From Wikipedia: He (Matsui) also made nine consecutive all-star games and led the league in home runs and RBIs three times (1998, 2000, and 2002). His single season mark for home runs was 50 in 2002, his final season in Japan. In the ten seasons he played in Japan, Matsui totaled 1268 games played, 4572 AB, 1390 hits, 901 runs, 332 home runs, 889 RBIs, a .304 batting average, and a .582 slugging percentage. His streak of 1,250 consecutive games played was the second longest in Japan.
In 2003, Matsui joined the New York Yankees. In his first MLB at bat, Matsui got an RBI single. In his first game at Yankee Stadium, he hit a grand slam, becoming the first Yankee rookie to hit a grand slam in his first game at the Stadium. The much-heralded rookie hit .287-16-106, OPS+ 109, while being an All-Star and finishing second in the ROY balloting. Frankly, he was ripped off in that very close voting (88 to 84).
Some sportswriters didn’t consider Matsui a true rookie. Two left him off their ballots completely due to Matsui’s age (he turned 29 in the middle of that season) and prior Japanese experience. Fair enough, but that didn’t stop either of the two from voting the Rookie of the Year award to Kaz Sasaki in 2000 or Ichiro in 2001. I wonder if these writers would have excluded Jackie Robinson in 1947 (after all, Jackie, the first winner of the ROY award, was 28 and had Negro Leagues experience) or Satchel Paige in 1948 (Satch didn’t win, but was 42 with plenty of Negro League experience). Angel Berroa, who did win the award, never approached his ROY year again (and actually played in 21 games for the 2009 Yankees, going 3 for 22), but Matsui continued being productive.

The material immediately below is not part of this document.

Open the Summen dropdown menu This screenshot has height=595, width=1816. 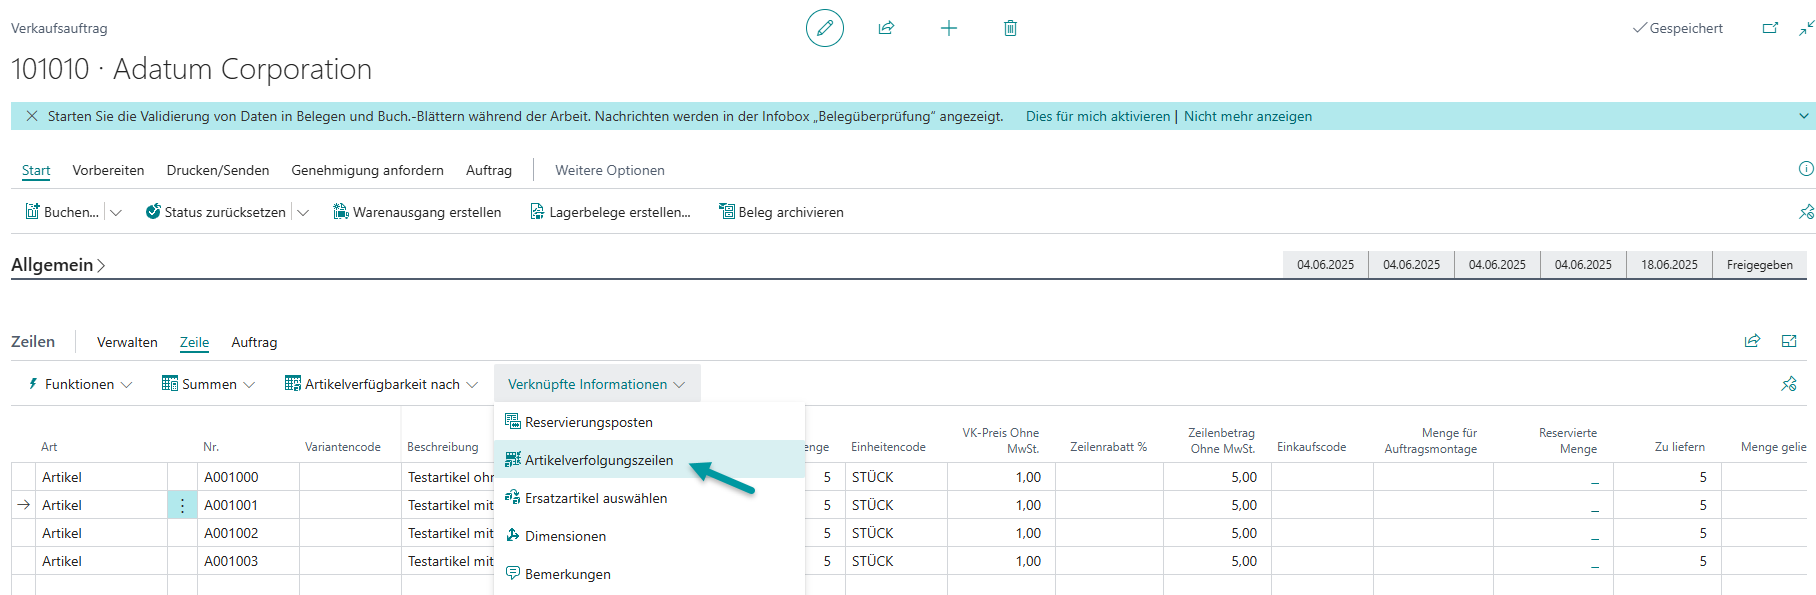(x=209, y=384)
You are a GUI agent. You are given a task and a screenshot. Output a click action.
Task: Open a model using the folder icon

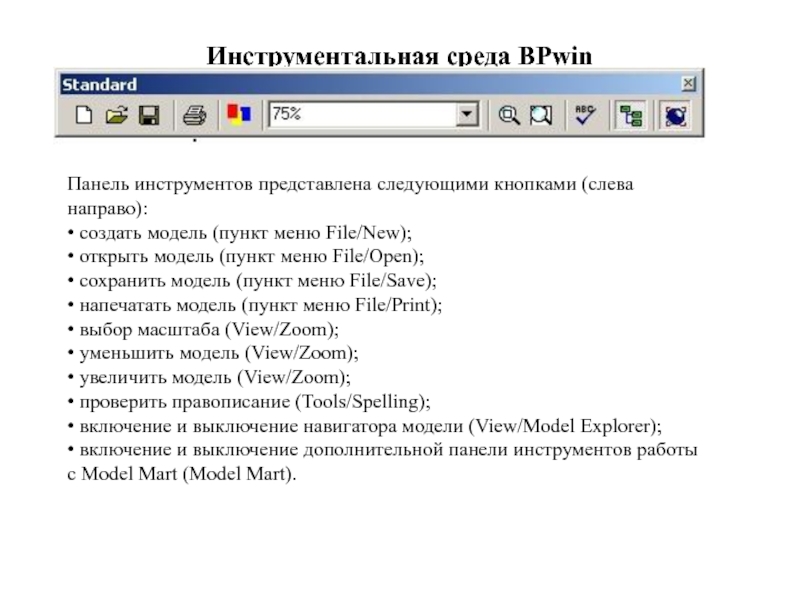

Matsui continued his success into the postseason. In the division series vs. the Twins, he was 4 for 15 (.267), 1 HR and 3 RBI. He was 8 for 26 (.308), 3 doubles and 4 RBI vs. Boston in the ALCS, with his biggest hit coming in the midst of the Yanks Game Seven eighth-inning three-run game-tying comeback. His one-out ground-rule double with the Yanks down 5-3 put men on second and third and set the table for Jorge Posada’s game-tying double.
In the WS, Matsui became the first player from Japan to hit a WS HR when he did so in Game 2. He was 6 for 23 (.261) with a HR and 4 RBI in that WS.

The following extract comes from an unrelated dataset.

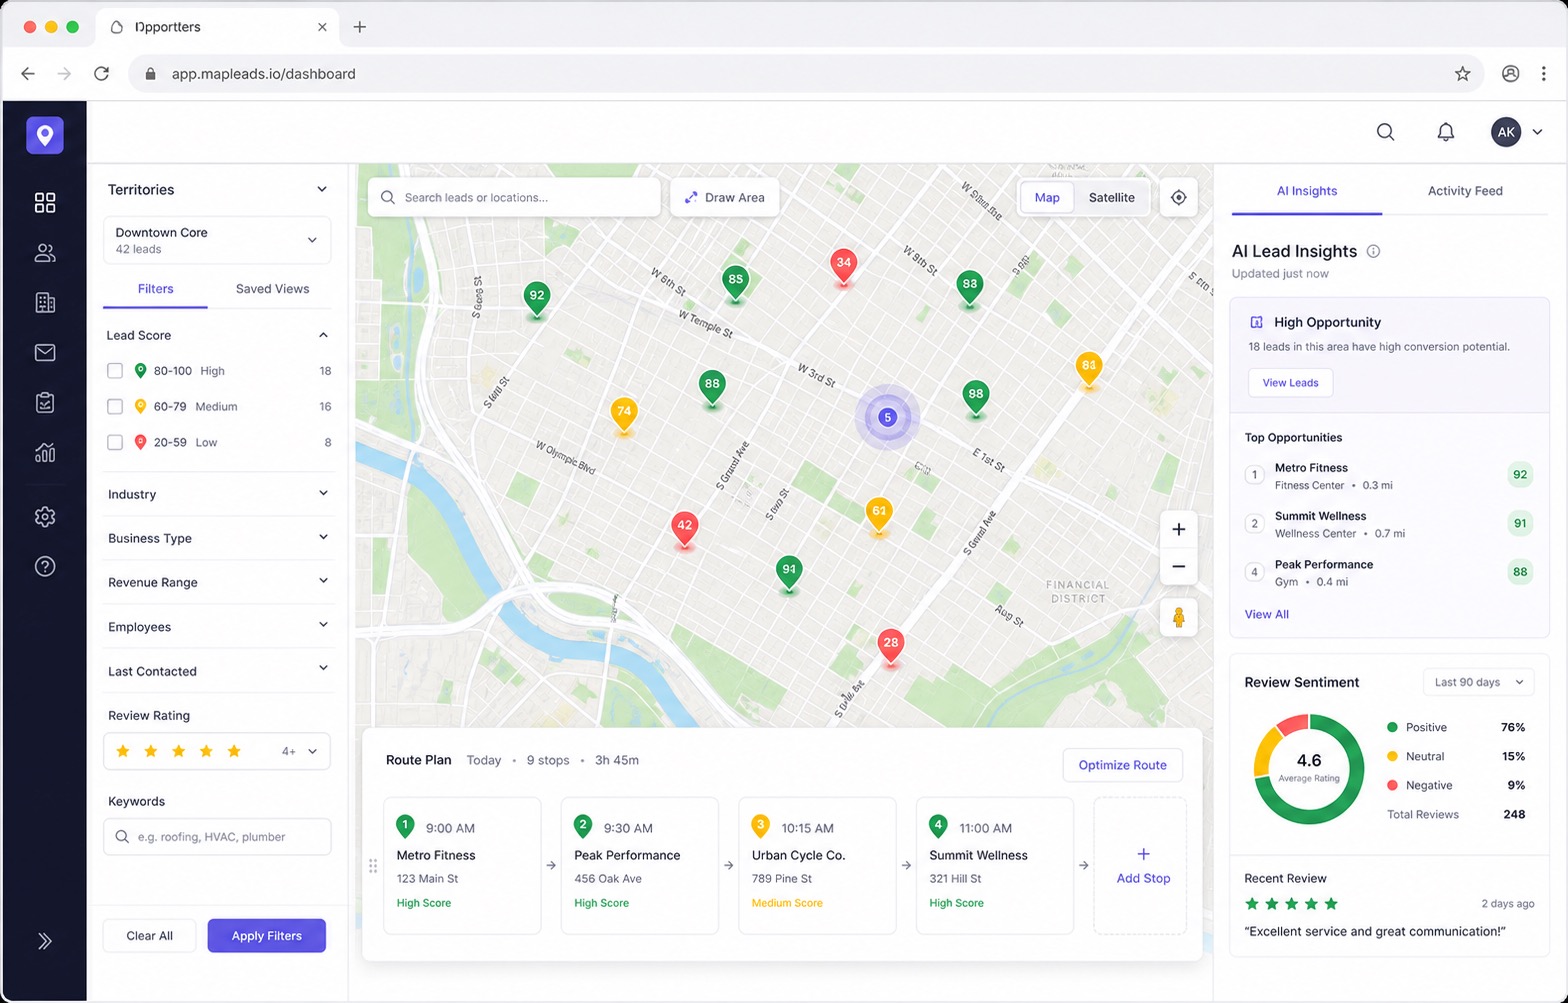Open the analytics bar chart sidebar icon
The image size is (1568, 1003).
(45, 453)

Matsui was an All-Star again in 2004 (his second and last time), when he hit his MLB career-high of 31 HR. He hit .298, drove in 108 runs and had an OPS+ of 137—also his MLB career-high—that year. He finished 24th in the MVP balloting. He then had a torrid postseason.
Against the Twins in the ALDS, Godzilla went 7 for 17 (.412), a HR and 3 RBI. He then proceeded to tear apart the Red Sox, and in my opinion would have won the ALCS MVP award if not for the Yankees collapsing and blowing a three games to none series lead. In Game One, Matsui went 3 for 5 and drove in 5 runs. He had two doubles. In Game Two, he was just 1 for 4, but in Game Three he was 5 for 6, two homers, two doubles and once again drove in 5 runs. With the Yanks up three games to none, Matsui was 9 for 15 with 10 RBI in just three games. After that, the Yanks collapsed. Matsui wasn’t terrible over those four games, going 5 for 19, but he didn’t have any more RBI. For the series, Matsui was 14 for 34 (.412) with 6 doubles, a triple, 2 HR and 10 RBI. Lost in the Boston comeback was the great series Matsui had.
In 2005, Matsui finished 14th in the MVP balloting after a .305-23-116 season. This season marked his career highs in BA and RBI. His OPS+ was a 130. He was 4 for 20 (.200), with 1 HR and 1 RBI in the ALDS.
In those years, 2003-2005, Matsui led the majors each year in games played, never missing a game while playing mostly LF. He did play a little CF, RF and DH in that time.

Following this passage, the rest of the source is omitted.